_The request_:
Reproduce the following data line for line, without changing anything.

_Input_:
━━━

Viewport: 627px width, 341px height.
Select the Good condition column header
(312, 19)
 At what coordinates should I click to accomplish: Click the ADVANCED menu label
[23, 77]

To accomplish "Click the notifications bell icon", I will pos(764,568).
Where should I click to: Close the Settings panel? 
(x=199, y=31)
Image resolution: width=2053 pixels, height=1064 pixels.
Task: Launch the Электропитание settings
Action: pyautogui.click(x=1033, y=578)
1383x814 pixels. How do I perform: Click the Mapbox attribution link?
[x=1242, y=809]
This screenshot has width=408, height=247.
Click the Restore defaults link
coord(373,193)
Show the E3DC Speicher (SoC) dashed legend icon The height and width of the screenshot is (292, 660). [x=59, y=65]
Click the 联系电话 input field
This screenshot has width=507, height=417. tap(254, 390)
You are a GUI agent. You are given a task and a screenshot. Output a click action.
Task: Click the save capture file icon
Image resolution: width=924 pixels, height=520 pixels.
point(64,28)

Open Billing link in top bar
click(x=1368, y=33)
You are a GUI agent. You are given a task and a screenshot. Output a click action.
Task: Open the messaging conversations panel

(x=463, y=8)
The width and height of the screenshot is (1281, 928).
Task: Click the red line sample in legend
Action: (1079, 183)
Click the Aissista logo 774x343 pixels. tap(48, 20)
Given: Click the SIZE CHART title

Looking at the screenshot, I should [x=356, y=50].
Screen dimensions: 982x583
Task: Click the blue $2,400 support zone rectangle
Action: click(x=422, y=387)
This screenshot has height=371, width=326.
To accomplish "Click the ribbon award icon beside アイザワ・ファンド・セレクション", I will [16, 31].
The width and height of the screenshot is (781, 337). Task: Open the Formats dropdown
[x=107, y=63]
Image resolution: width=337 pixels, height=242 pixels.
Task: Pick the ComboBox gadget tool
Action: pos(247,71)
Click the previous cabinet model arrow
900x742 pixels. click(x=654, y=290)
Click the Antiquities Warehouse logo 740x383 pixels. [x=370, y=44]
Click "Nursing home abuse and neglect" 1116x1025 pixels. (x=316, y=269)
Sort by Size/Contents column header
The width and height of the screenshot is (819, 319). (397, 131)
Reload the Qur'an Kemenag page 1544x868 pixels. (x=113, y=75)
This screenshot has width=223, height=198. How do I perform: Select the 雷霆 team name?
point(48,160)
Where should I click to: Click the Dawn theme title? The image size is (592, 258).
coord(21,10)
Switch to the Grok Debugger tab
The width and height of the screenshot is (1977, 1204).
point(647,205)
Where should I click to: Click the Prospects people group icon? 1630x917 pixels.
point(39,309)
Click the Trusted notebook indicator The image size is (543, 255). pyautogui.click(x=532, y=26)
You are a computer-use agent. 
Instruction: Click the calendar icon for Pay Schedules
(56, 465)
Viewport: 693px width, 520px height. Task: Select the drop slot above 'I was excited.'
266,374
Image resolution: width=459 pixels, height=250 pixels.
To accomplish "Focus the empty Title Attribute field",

━━━

_Expected answer_:
Viewport: 627px width, 341px height.
Select the Good condition column header
(312, 19)
 At what coordinates should I click to accomplish: Click the ADVANCED menu label
[23, 77]

To accomplish "Click the notifications bell icon", I will pos(764,568).
Where should I click to: Close the Settings panel? 
(x=199, y=31)
Image resolution: width=2053 pixels, height=1064 pixels.
Task: Launch the Электропитание settings
Action: pyautogui.click(x=1033, y=578)
1383x814 pixels. How do I perform: Click the Mapbox attribution link?
[x=1242, y=809]
This screenshot has width=408, height=247.
Click the Restore defaults link
coord(373,193)
Show the E3DC Speicher (SoC) dashed legend icon The height and width of the screenshot is (292, 660). [x=59, y=65]
Click the 联系电话 input field
This screenshot has width=507, height=417. tap(254, 390)
You are a GUI agent. You are given a task and a screenshot. Output a click action.
Task: Click the save capture file icon
Image resolution: width=924 pixels, height=520 pixels.
point(64,28)

Open Billing link in top bar
click(x=1368, y=33)
You are a GUI agent. You are given a task and a screenshot. Output a click action.
Task: Open the messaging conversations panel

(x=463, y=8)
The width and height of the screenshot is (1281, 928).
Task: Click the red line sample in legend
Action: (1079, 183)
Click the Aissista logo 774x343 pixels. tap(48, 20)
Given: Click the SIZE CHART title

Looking at the screenshot, I should [x=356, y=50].
Screen dimensions: 982x583
Task: Click the blue $2,400 support zone rectangle
Action: click(x=422, y=387)
This screenshot has height=371, width=326.
To accomplish "Click the ribbon award icon beside アイザワ・ファンド・セレクション", I will [16, 31].
The width and height of the screenshot is (781, 337). Task: Open the Formats dropdown
[x=107, y=63]
Image resolution: width=337 pixels, height=242 pixels.
Task: Pick the ComboBox gadget tool
Action: pos(247,71)
Click the previous cabinet model arrow
900x742 pixels. click(x=654, y=290)
Click the Antiquities Warehouse logo 740x383 pixels. [x=370, y=44]
Click "Nursing home abuse and neglect" 1116x1025 pixels. (x=316, y=269)
Sort by Size/Contents column header
The width and height of the screenshot is (819, 319). (397, 131)
Reload the Qur'an Kemenag page 1544x868 pixels. (x=113, y=75)
This screenshot has width=223, height=198. How do I perform: Select the 雷霆 team name?
point(48,160)
Where should I click to: Click the Dawn theme title? The image size is (592, 258).
coord(21,10)
Switch to the Grok Debugger tab
The width and height of the screenshot is (1977, 1204).
point(647,205)
Where should I click to: Click the Prospects people group icon? 1630x917 pixels.
point(39,309)
Click the Trusted notebook indicator The image size is (543, 255). pyautogui.click(x=532, y=26)
You are a computer-use agent. 
Instruction: Click the calendar icon for Pay Schedules
(56, 465)
Viewport: 693px width, 520px height. Task: Select the drop slot above 'I was excited.'
266,374
Image resolution: width=459 pixels, height=250 pixels.
To accomplish "Focus the empty Title Attribute field",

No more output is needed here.